Related: Finding mentors during residency

Prioritizing self-care

Mastering the art of self-care is a crucial skill that will serve you well for the duration of your medical career.

In the AMA article, Bennet Omalu, MD, MPH, described the challenges he faced with self-care. As a resident and young physician, he preoccupied himself with work and professional achievements. He did not devote enough time to sleep and extracurricular activities. Subsequently, he developed depression and became self-destructive.

"I wish someone would have given me a talk or lecture on how to manage my time and life—how to get more sleep and rest, and how to learn to be happy. "

Bennet Omalu, MD, MPH

“It was only after my residency that I realized I had to redefine and reorient my life and begin to learn how to be happy outside my work,” Omalu said.

Self-care encompasses a variety of factors, including getting enough sleep, exercising, staying hydrated, eating a healthy diet, and making time for family and friends. Even if you can't take the time to hit the gym or take a yoga or meditation class, there are plenty of online wellness tools for free (or for purchase), and some are even geared specifically toward medical residents.

Related: How can medical residents strike the best work-life balance?

Prepping for the boards

If you’re interested in pursuing fellowship, your USMLE Step 3 scores are vitally important.
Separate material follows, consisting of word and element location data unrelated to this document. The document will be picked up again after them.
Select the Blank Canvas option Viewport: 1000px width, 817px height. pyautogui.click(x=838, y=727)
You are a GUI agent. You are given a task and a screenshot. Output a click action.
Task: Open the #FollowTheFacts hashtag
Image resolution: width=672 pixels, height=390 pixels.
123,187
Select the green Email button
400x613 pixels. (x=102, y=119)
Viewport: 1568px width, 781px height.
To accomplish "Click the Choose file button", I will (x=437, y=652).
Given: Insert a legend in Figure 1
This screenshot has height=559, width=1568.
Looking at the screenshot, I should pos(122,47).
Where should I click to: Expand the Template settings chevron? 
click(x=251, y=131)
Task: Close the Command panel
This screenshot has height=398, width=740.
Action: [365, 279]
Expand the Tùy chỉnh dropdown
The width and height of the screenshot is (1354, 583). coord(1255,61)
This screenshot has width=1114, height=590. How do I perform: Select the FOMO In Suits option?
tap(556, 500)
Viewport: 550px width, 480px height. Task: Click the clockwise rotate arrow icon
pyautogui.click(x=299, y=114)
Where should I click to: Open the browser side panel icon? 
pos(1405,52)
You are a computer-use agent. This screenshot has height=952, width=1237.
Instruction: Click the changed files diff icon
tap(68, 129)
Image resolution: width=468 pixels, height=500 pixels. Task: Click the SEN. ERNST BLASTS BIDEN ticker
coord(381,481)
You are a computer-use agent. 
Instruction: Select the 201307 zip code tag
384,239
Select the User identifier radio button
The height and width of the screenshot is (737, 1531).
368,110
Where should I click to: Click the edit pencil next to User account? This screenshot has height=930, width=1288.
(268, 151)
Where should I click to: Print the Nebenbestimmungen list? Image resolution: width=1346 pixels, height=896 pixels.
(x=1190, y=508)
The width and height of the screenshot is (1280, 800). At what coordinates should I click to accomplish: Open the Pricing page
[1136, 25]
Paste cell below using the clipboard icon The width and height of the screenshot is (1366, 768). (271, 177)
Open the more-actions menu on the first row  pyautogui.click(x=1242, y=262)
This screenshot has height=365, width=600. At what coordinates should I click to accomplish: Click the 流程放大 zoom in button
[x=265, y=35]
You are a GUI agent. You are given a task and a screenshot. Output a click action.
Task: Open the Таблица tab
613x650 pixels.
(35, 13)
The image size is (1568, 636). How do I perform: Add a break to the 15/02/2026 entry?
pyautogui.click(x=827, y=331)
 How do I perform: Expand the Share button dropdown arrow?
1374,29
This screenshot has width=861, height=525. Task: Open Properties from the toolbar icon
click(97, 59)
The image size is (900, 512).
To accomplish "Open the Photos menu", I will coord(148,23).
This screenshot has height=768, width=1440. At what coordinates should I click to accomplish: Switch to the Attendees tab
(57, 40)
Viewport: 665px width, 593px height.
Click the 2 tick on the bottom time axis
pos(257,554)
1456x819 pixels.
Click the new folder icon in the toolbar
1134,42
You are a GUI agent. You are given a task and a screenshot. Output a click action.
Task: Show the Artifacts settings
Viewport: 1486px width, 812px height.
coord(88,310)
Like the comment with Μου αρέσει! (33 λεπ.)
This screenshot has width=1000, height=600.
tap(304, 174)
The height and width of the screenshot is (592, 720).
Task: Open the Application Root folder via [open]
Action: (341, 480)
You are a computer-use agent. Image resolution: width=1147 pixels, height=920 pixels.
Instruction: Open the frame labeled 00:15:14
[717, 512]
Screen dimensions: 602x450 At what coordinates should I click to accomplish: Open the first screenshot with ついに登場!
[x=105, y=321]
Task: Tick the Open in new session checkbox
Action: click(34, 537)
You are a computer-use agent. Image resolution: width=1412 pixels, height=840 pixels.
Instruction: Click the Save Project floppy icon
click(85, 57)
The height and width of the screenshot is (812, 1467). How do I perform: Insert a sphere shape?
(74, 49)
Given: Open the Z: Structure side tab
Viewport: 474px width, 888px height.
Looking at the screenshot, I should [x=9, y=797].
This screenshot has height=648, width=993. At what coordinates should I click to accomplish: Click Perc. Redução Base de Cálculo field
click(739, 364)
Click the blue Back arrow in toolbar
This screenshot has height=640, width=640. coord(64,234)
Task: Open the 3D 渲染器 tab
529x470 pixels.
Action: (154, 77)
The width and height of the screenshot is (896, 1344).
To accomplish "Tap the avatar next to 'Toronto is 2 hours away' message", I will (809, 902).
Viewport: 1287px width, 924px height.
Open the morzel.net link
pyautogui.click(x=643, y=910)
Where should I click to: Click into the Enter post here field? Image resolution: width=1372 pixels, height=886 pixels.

Preparing for boards is a tall order. Fortunately, for today’s residents, there’s a plethora of online learning tools like question banks, quizzes, simulations, flashcards, and online lectures/teaching videos to supplement traditional test preparations.

Still, when you’re seeing patients most of the week and trying to devote adequate time to exercise, nutrition, and sleep, where are the gaps in your schedule for study?

We reviewed expert advice on preparing for the boards, which includes the following:

  • Create and keep a structured weekly study schedule so you are not cramming at the end

  • Make the most of any free time for studyeven a few minutes of downtime at the hospital in between patients can be useful. Schedule a set number of questions to practice each day during these moments.

  • Do plenty of practice questions/computer-based case simulations

  • Work up and study consults closely

  • Focus on biostatistics, a substantial portion of the test

Related: Prepping for the Boards: How to study for Step 3

Obtaining licensure

It may be tempting to wait until the last minute to attain state licensure. But why? Doing so early—say, right after passing Step 3 and completing your intern year—will better prepare you for life post-residency and open you up to work opportunities.

Practically everything you need to know about licensure can be found online these days. The Federation of State Medical Boards website is a useful clearinghouse of information to get you started.

Here are some tips on gaining state licensure, as discussed in an MDLinx article:

  • Keep abreast of all licensing requirements and cooperate with the board for timely verification

  • Provide the state board with your CV early to identify potential issues

  • Fully disclose and explain any issue that could compromise your perceived fitness to practice

  • Be courteous with staff, who are often very busy

  • Keep in mind that peak times at the state board are typically between April and September

Related: Successfully navigating state licensure as a resident

What does this mean for you?

Residency is an exciting and gratifying period of your life. You finally take your knowledge bedside full-time. It’s also a challenging, demanding time. Keeping on top of things, asking for help from colleagues, and maintaining self-care will power you through. With a healthy approach, you'll achieve your dream of providing compassionate, evidence-based care to your patients, their families, and the community.